▶ [Instruction] Rewrite each row below with "coordinate pair" swapped for "point", keeping everything else the same and leaving out the pictures.

***** Supplied data

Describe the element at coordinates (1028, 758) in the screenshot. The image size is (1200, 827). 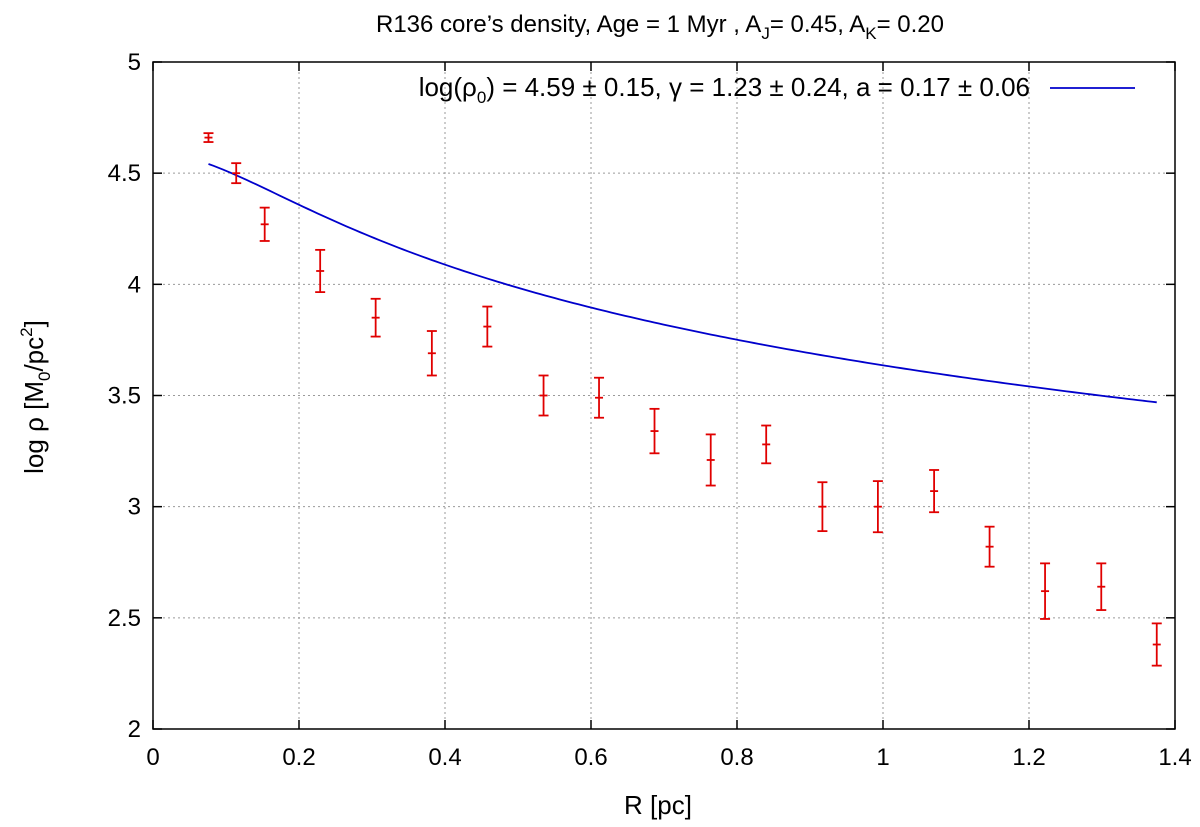
I see `x-tick-label: 1.2` at that location.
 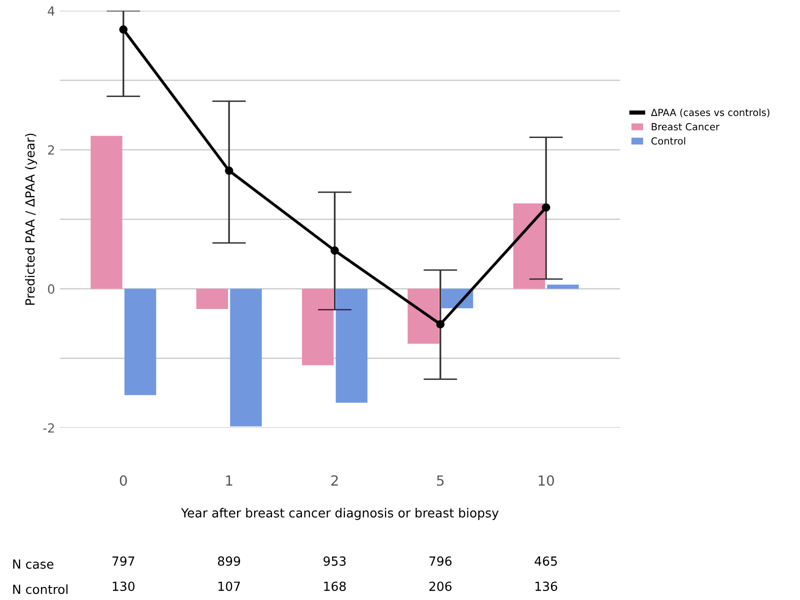 What do you see at coordinates (440, 480) in the screenshot?
I see `x-tick-label: 5` at bounding box center [440, 480].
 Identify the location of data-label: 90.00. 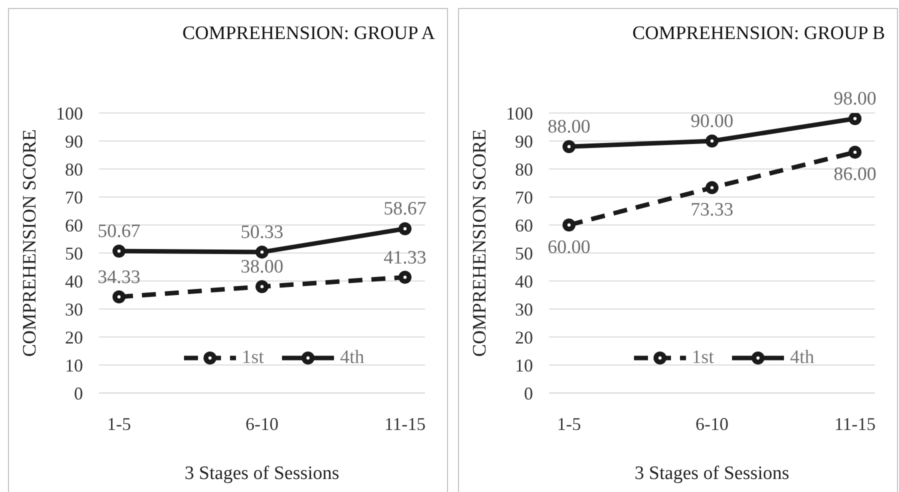
(712, 122).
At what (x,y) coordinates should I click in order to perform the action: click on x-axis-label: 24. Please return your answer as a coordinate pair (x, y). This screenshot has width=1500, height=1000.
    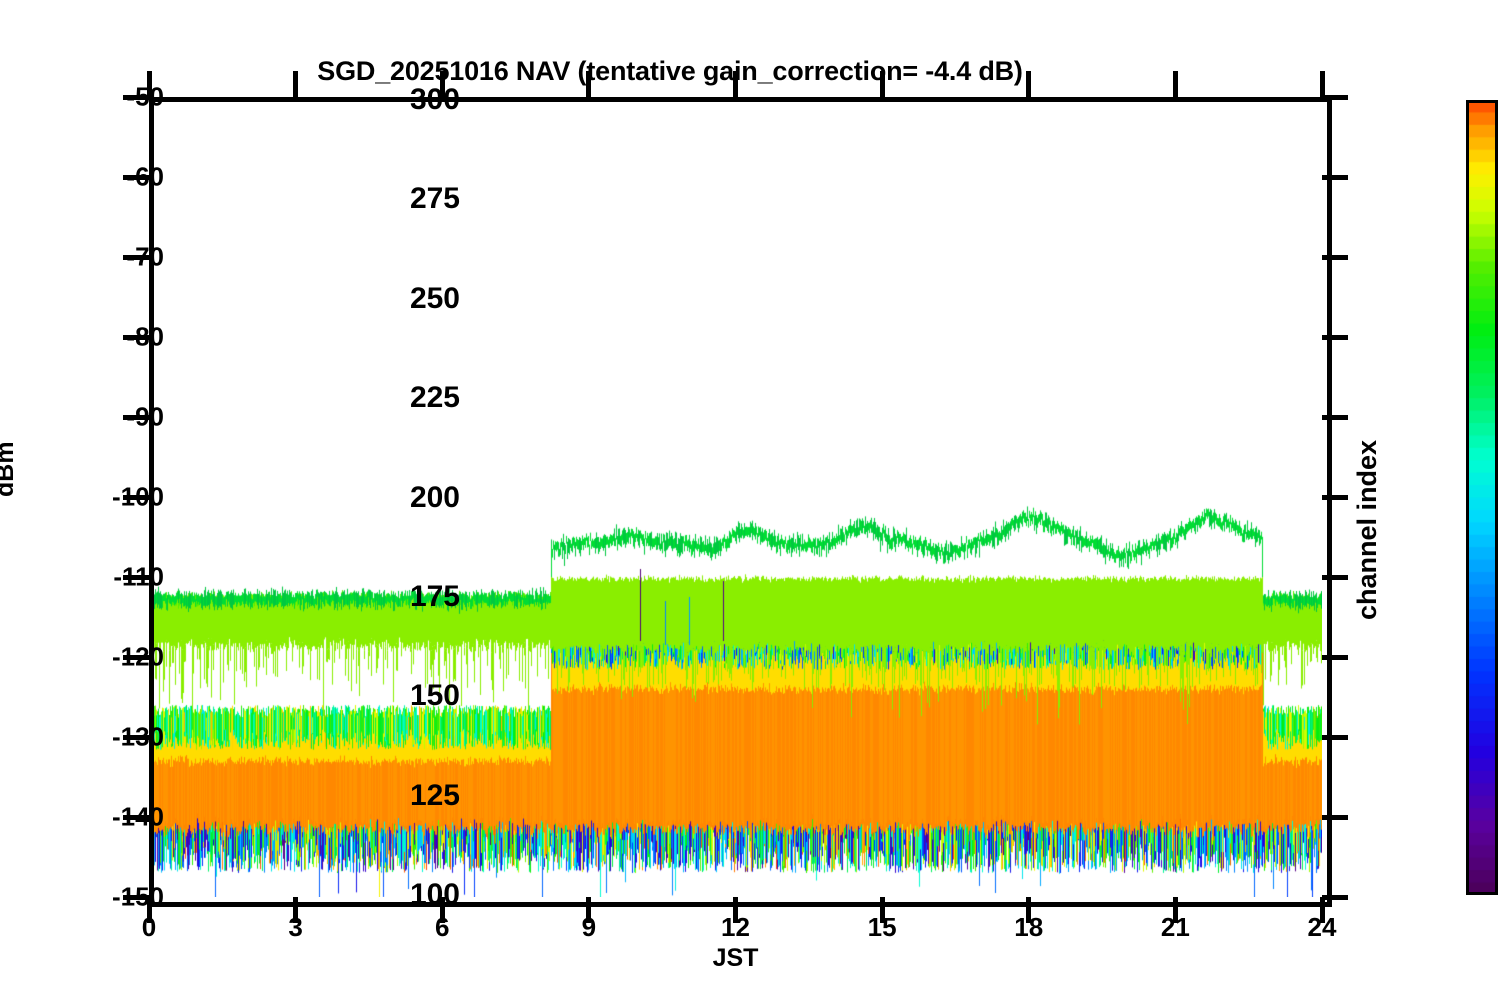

**********

▶ [Response to this exercise]
Describe the element at coordinates (1028, 758) in the screenshot. The image size is (1200, 827). 
I see `x-tick-label: 1.2` at that location.
  What do you see at coordinates (440, 480) in the screenshot?
I see `x-tick-label: 5` at bounding box center [440, 480].
 Identify the location of data-label: 90.00. 
(712, 122).
At what (x,y) coordinates should I click in order to perform the action: click on x-axis-label: 24. Please return your answer as a point (x, y). This screenshot has width=1500, height=1000.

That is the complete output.